__Task goal__. Can you change every "Instruction" in the entries below to "Command" and reproduce the lines with everything else untouched?

-- start Provided material --

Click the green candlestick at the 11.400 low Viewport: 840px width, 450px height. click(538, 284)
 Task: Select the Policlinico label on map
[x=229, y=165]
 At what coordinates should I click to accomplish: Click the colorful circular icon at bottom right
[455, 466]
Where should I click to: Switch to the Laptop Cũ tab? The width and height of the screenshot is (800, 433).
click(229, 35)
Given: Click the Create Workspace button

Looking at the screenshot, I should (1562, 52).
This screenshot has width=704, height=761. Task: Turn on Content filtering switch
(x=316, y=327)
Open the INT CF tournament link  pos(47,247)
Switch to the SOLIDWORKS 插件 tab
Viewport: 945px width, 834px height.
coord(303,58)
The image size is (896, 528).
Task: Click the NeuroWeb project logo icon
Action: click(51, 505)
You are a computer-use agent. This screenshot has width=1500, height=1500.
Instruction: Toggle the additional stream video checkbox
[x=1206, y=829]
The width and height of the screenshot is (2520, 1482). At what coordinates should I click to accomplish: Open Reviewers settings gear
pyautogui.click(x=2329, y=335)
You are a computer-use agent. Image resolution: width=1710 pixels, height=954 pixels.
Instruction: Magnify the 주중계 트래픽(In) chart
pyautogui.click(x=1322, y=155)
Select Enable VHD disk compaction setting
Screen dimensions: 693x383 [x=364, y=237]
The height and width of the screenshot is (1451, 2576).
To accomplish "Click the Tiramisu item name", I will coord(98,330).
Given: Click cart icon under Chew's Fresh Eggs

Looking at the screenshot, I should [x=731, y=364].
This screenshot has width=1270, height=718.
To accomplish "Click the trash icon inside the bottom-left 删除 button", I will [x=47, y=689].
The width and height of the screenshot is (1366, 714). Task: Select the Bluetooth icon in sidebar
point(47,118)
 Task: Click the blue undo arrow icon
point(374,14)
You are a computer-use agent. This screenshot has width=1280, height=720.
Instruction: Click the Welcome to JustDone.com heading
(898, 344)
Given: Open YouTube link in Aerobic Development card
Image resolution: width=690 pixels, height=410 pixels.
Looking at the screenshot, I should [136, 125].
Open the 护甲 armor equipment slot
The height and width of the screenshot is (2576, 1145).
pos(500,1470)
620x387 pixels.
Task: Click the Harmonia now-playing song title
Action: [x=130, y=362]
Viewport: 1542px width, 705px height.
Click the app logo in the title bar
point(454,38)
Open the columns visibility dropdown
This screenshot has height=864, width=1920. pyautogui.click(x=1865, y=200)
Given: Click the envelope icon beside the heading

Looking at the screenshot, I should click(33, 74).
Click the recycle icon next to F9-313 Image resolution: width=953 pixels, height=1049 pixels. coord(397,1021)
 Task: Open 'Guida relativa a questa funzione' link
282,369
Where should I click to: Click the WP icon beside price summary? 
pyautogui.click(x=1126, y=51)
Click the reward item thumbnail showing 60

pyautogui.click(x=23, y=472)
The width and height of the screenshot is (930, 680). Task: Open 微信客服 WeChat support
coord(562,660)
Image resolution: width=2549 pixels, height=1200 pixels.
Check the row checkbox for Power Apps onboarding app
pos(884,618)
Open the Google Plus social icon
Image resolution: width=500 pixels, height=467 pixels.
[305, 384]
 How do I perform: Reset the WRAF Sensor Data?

-- end Provided material --

__Final result__.
Click the green candlestick at the 11.400 low Viewport: 840px width, 450px height. click(538, 284)
 Task: Select the Policlinico label on map
[x=229, y=165]
 At what coordinates should I click to accomplish: Click the colorful circular icon at bottom right
[455, 466]
Where should I click to: Switch to the Laptop Cũ tab? The width and height of the screenshot is (800, 433).
click(229, 35)
Given: Click the Create Workspace button

Looking at the screenshot, I should (1562, 52).
This screenshot has width=704, height=761. Task: Turn on Content filtering switch
(x=316, y=327)
Open the INT CF tournament link  pos(47,247)
Switch to the SOLIDWORKS 插件 tab
Viewport: 945px width, 834px height.
coord(303,58)
The image size is (896, 528).
Task: Click the NeuroWeb project logo icon
Action: click(51, 505)
You are a computer-use agent. This screenshot has width=1500, height=1500.
Command: Toggle the additional stream video checkbox
[x=1206, y=829]
The width and height of the screenshot is (2520, 1482). At what coordinates should I click to accomplish: Open Reviewers settings gear
pyautogui.click(x=2329, y=335)
You are a computer-use agent. Image resolution: width=1710 pixels, height=954 pixels.
Command: Magnify the 주중계 트래픽(In) chart
pyautogui.click(x=1322, y=155)
Select Enable VHD disk compaction setting
Screen dimensions: 693x383 [x=364, y=237]
The height and width of the screenshot is (1451, 2576).
To accomplish "Click the Tiramisu item name", I will coord(98,330).
Given: Click cart icon under Chew's Fresh Eggs

Looking at the screenshot, I should [x=731, y=364].
This screenshot has width=1270, height=718.
To accomplish "Click the trash icon inside the bottom-left 删除 button", I will [x=47, y=689].
The width and height of the screenshot is (1366, 714). Task: Select the Bluetooth icon in sidebar
point(47,118)
 Task: Click the blue undo arrow icon
point(374,14)
You are a computer-use agent. This screenshot has width=1280, height=720.
Command: Click the Welcome to JustDone.com heading
(898, 344)
Given: Open YouTube link in Aerobic Development card
Image resolution: width=690 pixels, height=410 pixels.
Looking at the screenshot, I should [136, 125].
Open the 护甲 armor equipment slot
The height and width of the screenshot is (2576, 1145).
pos(500,1470)
620x387 pixels.
Task: Click the Harmonia now-playing song title
Action: [x=130, y=362]
Viewport: 1542px width, 705px height.
Click the app logo in the title bar
point(454,38)
Open the columns visibility dropdown
This screenshot has height=864, width=1920. pyautogui.click(x=1865, y=200)
Given: Click the envelope icon beside the heading

Looking at the screenshot, I should click(33, 74).
Click the recycle icon next to F9-313 Image resolution: width=953 pixels, height=1049 pixels. coord(397,1021)
 Task: Open 'Guida relativa a questa funzione' link
282,369
Where should I click to: Click the WP icon beside price summary? 
pyautogui.click(x=1126, y=51)
Click the reward item thumbnail showing 60

pyautogui.click(x=23, y=472)
The width and height of the screenshot is (930, 680). Task: Open 微信客服 WeChat support
coord(562,660)
Image resolution: width=2549 pixels, height=1200 pixels.
Check the row checkbox for Power Apps onboarding app
pos(884,618)
Open the Google Plus social icon
Image resolution: width=500 pixels, height=467 pixels.
[305, 384]
 How do I perform: Reset the WRAF Sensor Data?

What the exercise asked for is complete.